(The data Opens)
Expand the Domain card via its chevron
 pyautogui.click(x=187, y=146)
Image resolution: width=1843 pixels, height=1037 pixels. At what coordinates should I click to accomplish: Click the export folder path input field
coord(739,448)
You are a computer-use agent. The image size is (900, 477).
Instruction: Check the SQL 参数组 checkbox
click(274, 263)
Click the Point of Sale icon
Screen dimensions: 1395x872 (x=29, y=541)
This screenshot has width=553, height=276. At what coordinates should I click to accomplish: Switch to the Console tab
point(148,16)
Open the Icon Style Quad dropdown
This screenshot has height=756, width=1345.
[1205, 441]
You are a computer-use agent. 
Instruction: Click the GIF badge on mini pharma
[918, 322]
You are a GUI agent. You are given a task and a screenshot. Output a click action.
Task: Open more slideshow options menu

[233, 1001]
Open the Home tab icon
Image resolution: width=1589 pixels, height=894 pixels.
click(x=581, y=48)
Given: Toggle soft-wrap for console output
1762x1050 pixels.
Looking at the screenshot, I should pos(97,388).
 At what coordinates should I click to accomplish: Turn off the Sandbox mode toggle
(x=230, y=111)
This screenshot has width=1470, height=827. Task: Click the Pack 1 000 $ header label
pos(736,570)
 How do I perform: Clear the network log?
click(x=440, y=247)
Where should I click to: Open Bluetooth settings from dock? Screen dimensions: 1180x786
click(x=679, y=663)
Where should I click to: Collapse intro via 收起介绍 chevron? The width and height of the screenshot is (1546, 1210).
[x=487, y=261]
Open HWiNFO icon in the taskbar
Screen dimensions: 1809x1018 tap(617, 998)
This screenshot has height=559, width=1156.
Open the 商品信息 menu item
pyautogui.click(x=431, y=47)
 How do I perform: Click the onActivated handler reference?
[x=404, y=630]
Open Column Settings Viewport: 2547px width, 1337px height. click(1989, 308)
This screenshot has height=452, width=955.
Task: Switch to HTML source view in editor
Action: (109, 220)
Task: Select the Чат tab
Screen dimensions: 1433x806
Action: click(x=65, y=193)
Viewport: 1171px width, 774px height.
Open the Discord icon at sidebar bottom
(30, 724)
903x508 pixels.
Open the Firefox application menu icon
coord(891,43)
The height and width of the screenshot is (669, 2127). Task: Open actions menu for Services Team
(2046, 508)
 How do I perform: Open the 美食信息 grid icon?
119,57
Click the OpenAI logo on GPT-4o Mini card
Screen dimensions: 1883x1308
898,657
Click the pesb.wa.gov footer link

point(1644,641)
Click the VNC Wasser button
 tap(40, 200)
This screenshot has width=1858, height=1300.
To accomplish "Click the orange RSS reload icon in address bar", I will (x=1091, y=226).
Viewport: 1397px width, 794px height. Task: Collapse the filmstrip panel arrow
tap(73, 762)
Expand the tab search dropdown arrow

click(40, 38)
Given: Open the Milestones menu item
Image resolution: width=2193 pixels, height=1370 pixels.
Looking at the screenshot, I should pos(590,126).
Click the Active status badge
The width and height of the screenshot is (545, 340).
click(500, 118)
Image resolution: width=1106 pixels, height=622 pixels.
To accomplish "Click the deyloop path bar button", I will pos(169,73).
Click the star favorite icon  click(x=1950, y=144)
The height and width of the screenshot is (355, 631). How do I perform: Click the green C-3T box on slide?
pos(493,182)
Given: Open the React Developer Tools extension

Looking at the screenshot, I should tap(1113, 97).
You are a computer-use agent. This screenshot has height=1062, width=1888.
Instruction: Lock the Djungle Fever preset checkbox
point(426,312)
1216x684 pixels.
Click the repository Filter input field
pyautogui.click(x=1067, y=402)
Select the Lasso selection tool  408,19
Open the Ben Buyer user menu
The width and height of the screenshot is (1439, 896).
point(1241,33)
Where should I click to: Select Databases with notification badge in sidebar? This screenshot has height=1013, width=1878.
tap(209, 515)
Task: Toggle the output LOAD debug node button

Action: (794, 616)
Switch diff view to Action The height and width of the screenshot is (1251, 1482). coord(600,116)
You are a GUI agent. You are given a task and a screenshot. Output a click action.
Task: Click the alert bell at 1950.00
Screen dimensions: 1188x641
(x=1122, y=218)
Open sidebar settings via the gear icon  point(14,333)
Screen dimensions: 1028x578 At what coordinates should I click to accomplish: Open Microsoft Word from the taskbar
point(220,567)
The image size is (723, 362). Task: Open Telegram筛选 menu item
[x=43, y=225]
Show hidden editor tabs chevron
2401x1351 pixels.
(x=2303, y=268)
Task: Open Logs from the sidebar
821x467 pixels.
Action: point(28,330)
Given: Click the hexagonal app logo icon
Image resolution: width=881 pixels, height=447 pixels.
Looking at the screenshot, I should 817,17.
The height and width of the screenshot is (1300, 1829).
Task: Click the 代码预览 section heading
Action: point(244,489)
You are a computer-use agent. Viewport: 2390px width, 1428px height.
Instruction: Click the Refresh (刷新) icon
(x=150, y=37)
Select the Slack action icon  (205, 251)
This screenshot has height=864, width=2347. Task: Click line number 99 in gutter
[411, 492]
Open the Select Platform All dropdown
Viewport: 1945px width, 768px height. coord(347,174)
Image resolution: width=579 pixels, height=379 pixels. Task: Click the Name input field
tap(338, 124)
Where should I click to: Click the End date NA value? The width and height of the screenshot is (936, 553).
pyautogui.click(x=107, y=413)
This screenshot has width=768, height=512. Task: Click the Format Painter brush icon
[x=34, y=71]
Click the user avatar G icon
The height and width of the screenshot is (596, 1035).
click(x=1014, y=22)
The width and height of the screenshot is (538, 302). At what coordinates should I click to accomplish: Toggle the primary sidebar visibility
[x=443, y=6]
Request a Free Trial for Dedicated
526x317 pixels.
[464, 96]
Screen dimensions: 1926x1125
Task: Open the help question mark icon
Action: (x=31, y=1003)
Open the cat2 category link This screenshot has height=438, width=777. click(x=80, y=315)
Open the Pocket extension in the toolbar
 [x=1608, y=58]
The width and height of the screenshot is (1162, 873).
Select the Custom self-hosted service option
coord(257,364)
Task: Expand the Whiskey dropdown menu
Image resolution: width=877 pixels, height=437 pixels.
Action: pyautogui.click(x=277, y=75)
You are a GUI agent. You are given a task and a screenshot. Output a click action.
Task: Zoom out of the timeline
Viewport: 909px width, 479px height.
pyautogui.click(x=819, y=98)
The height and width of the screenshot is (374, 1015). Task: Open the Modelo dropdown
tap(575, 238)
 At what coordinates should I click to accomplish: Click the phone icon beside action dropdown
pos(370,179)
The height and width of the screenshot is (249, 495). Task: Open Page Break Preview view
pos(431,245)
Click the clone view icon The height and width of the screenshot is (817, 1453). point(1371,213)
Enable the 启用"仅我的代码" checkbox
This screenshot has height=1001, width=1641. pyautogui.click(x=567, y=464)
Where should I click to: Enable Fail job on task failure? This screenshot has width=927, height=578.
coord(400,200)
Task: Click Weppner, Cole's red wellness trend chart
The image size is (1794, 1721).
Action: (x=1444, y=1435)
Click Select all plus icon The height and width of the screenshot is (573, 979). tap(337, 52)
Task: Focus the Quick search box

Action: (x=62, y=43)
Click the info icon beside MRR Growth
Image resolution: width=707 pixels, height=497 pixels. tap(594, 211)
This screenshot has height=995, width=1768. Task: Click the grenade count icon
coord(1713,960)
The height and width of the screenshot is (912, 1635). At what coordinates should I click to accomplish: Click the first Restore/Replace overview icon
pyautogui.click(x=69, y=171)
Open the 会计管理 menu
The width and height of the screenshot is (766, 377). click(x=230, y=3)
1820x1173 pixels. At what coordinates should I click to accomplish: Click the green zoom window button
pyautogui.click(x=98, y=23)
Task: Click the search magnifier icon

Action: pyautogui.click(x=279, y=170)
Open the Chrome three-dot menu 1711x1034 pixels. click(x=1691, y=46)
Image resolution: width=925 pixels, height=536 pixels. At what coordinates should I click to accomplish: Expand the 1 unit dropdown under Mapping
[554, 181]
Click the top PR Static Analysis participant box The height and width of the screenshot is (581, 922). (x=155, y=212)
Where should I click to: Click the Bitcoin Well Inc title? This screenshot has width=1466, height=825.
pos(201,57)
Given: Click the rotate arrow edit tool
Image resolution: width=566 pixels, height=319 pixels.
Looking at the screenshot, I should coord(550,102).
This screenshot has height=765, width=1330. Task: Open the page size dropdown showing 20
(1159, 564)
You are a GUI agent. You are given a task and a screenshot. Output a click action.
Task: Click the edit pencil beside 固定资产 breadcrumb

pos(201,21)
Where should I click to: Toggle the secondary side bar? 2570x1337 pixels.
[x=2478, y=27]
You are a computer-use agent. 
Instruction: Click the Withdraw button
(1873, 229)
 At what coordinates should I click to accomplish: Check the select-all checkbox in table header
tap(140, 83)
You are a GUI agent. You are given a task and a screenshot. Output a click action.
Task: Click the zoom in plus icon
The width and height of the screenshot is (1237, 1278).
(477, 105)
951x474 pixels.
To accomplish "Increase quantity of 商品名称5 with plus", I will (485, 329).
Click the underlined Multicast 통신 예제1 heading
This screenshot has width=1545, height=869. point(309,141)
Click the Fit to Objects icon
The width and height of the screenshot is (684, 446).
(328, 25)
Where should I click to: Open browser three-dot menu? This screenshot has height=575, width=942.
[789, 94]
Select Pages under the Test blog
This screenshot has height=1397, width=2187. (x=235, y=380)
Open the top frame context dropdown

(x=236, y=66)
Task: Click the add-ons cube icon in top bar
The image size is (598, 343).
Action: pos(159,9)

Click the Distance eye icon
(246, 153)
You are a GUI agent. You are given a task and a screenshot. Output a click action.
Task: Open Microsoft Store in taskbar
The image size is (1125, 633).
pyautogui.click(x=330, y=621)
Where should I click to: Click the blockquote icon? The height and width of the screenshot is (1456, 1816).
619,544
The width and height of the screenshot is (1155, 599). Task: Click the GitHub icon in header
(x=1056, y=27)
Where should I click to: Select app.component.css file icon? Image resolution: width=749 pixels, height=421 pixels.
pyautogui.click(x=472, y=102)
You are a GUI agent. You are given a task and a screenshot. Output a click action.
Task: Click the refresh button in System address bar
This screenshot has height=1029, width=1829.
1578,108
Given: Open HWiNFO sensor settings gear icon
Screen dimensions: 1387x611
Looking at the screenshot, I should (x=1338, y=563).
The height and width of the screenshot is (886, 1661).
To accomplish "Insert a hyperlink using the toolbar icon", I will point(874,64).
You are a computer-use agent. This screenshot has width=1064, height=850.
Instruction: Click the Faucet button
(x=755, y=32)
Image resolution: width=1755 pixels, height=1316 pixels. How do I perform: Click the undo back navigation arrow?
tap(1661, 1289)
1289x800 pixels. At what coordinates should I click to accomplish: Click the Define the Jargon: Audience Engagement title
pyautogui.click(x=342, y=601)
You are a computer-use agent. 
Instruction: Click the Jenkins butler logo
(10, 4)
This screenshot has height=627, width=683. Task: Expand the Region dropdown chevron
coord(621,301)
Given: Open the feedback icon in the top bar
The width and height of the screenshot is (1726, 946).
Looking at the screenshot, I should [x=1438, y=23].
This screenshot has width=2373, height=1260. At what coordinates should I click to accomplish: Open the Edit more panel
(The data Closes)
Work request » Search term "plus": return each line of the data that contains it.

Written solution »
Click Select all plus icon The height and width of the screenshot is (573, 979). tap(337, 52)
Task: Click the zoom in plus icon
To accomplish "Increase quantity of 商品名称5 with plus", I will (485, 329).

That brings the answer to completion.